**TASK TO COMPLETE**
What follows is a listing to be repeated in full and without alteration.

**EXERCISE DATA**
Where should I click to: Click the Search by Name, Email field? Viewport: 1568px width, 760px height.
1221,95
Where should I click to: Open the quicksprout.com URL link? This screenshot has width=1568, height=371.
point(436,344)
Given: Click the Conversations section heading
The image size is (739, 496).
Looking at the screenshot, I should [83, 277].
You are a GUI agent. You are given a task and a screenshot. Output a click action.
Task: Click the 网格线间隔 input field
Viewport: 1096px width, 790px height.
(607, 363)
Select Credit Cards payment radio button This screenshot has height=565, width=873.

**OUTPUT FOR THIS EXERCISE**
Where should I click to: Click the Search by Name, Email field? Viewport: 1568px width, 760px height.
1221,95
Where should I click to: Open the quicksprout.com URL link? This screenshot has width=1568, height=371.
point(436,344)
Given: Click the Conversations section heading
The image size is (739, 496).
Looking at the screenshot, I should [83, 277].
You are a GUI agent. You are given a task and a screenshot. Output a click action.
Task: Click the 网格线间隔 input field
Viewport: 1096px width, 790px height.
(607, 363)
Select Credit Cards payment radio button This screenshot has height=565, width=873.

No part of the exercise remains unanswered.